Flags sharing through operations

I have following guild structure: trademl/guild.yml at master · MislavSag/trademl · GitHub

I would like to be able to run 3 operations:

  1. run only data-prepare with saved flags. This part works as expected.
  2. run only model part without data-prepare step. This works as expected if I remove requires: prepare-data part in model part. I am not sure is it possible to somehow save flags values from data-prepare part even if I didn’t use it in the pipeline with the model operation. For example I do data-prep and than I wnt to test 5 different models with this data-prep, but want to data-prep flags to be saved too. Probbably not?
  3. run data-prep and model operation together. This is done with pipeline. But I don’t understand how can I use flags from data-prep and model operation here? If just use flags from dat prep for example it doesn’t recognize it: guild run pipeline ts_look_forward_window=240

@garrett, sorry for spamming here every dat :slight_smile:

Could you clarify what you mean by “save flags”? Typically a required operation (I’ll call this “upstream” because it occurs before the requiring run, which I call “downstream”) is used for the files it generates. E.g. a data prep operation generates some files that are loaded and used by a training operation.

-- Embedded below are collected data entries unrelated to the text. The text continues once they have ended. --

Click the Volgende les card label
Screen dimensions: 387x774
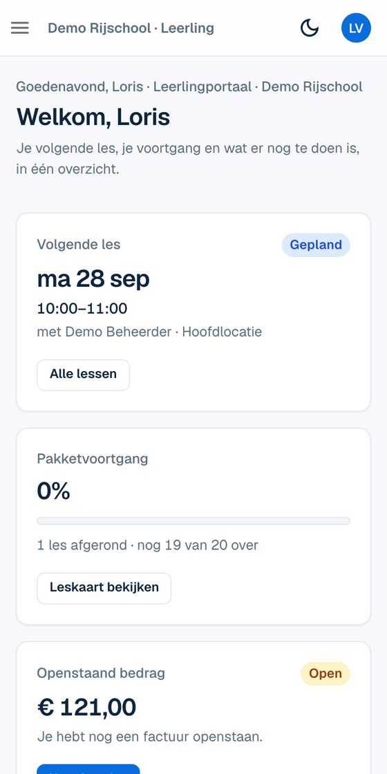coord(79,245)
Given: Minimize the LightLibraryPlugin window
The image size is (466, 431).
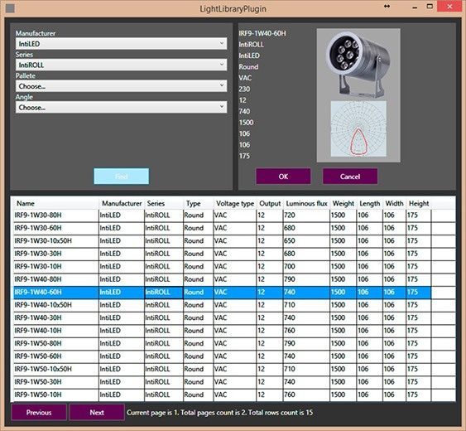Looking at the screenshot, I should (415, 7).
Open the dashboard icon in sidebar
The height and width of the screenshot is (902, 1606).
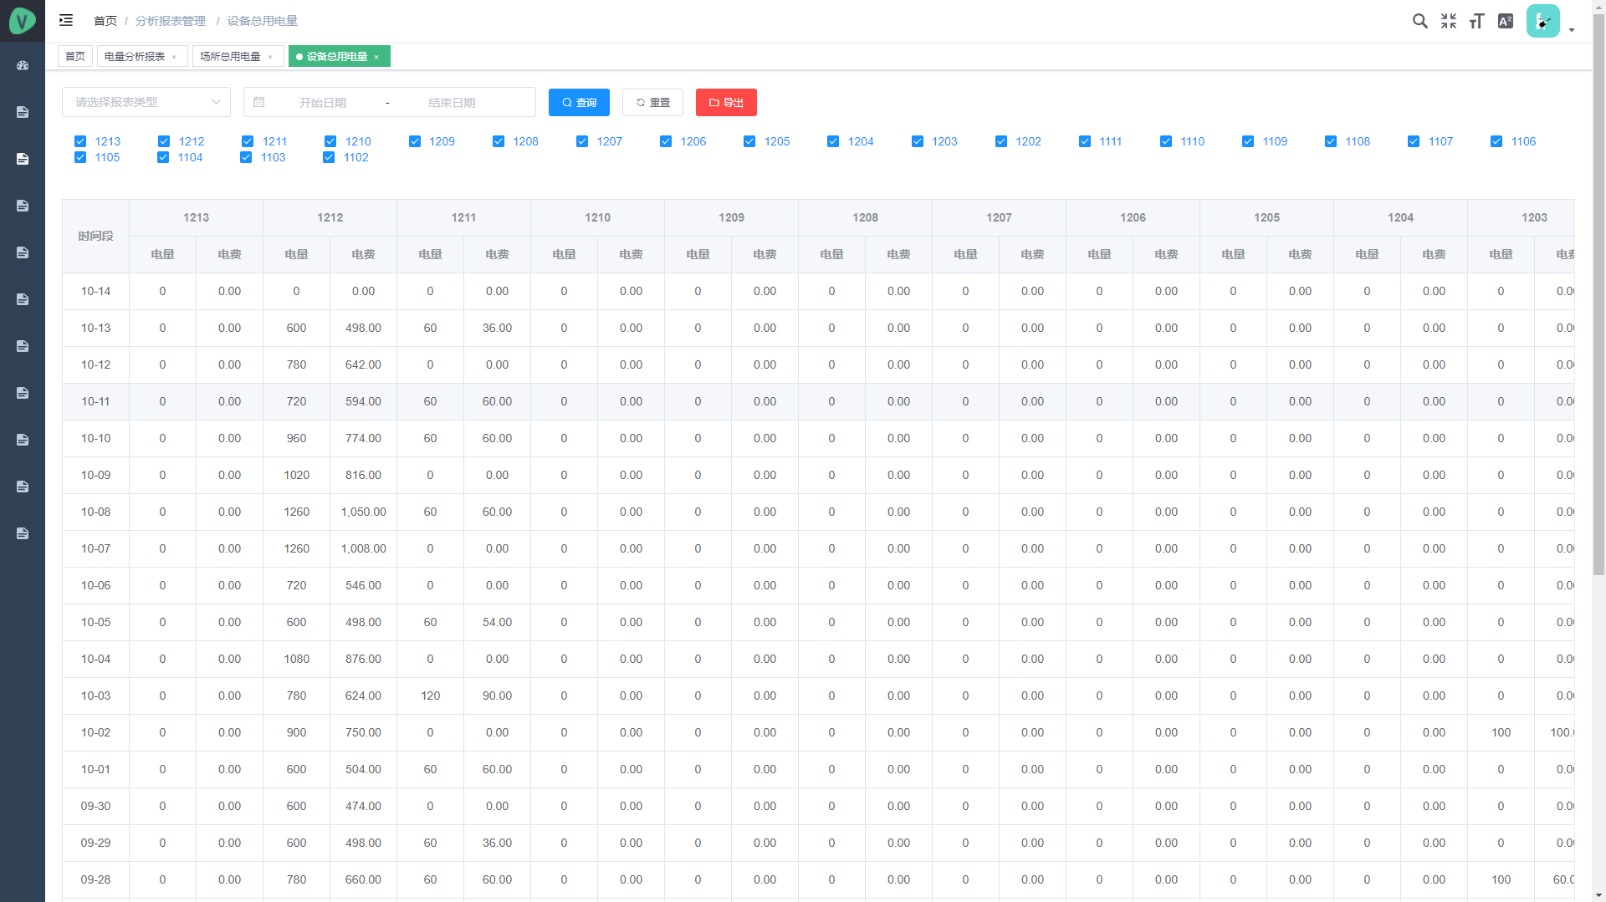[23, 65]
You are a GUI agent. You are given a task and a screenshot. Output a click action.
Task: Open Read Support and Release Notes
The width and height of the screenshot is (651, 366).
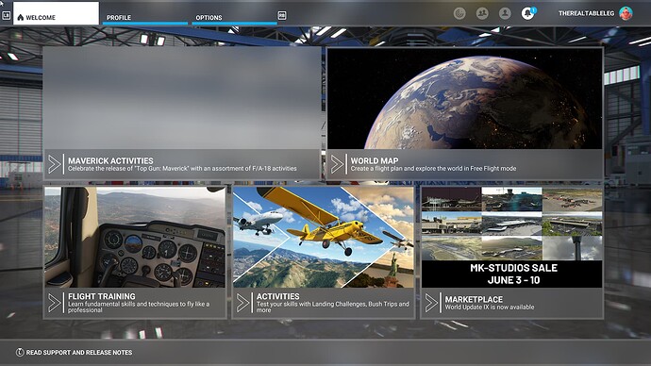pyautogui.click(x=79, y=352)
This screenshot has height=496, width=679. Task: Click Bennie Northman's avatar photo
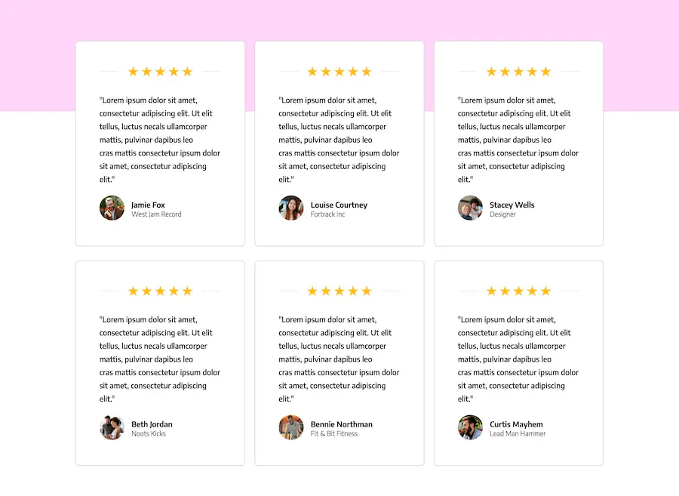[291, 427]
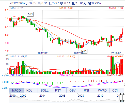Switch to OBV indicator tab
125x103 pixels.
(72, 90)
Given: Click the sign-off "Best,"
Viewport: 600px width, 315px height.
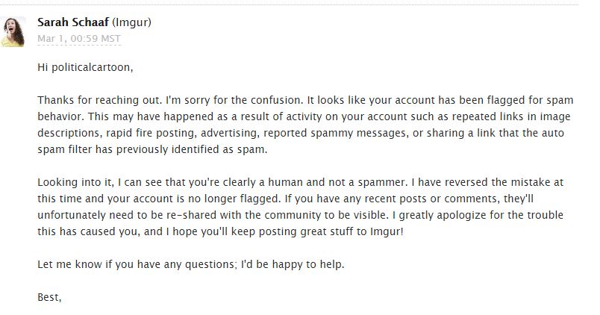Looking at the screenshot, I should pos(49,297).
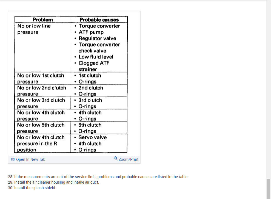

Do you model operations use the flag values of data prep? Are there any files that the model operations use? What does data prep do in this case?

Guild doesn’t support an optional dependency — one that is satisfied when available but otherwise is ignored. If you define a dependency on an upstream operation, you need to have a run available to satisfy that dependency.

Refer to Step Flag Values for how do pass flags through to step runs. From the look of your Guild file, it’s going to be painful to expose all of those flag values that way. Unfortunately there’s no other way to pass flags through to steps. This is a know issue with Guild that will be fixed in an upcoming release (the ability to pass flag values through without exposing them).

Pipelines are used more for push-button automation with a limited number of flags exposed rather than ad-hoc work, which is why the “expose flags” pattern is generally not onerous. That’s said it’s not particularly popular restriction :slight_smile:

Keep the questions coming! I’m always happy to help.

Save flags of data-prep process. For example data-prep have flag_1. I run data-prep operation with flag_1=1. Than I run model operation only with flag_model_1=2. But I would still want to save flag_1 from the data_prep step. The reason why would I want to call guild on those 2 operations separately is that I want to call data-prep to generate X_train, X_test etc and than try several models on those data-prep configuration.

No, it has it’s own step, but I would just like to know, when I compare runs, what flags were used in data-prep.

Yes, it uses X_train.pkl, X_tet.pkl, etc, that were generated in data-prep.

It imports raw data, does preprocessing and train-test splits (in nutshell).

Ok, I will just remove requires.

I saw those docs, but that means I should again copy-paste all flags from both steps (data-prep and model)?

If you drop the requires for the model ops, you won’t be able to get access to any of the prepared data files. I think you need to have that.

If there’s a case where your model doesn’t need data files, that might be a separate operation. For example, let’s say your model can load and check a network graph for correctness — it doesn’t need any data for that. In that case, I’d create a separate operation, e.g. load-and-validate-graph.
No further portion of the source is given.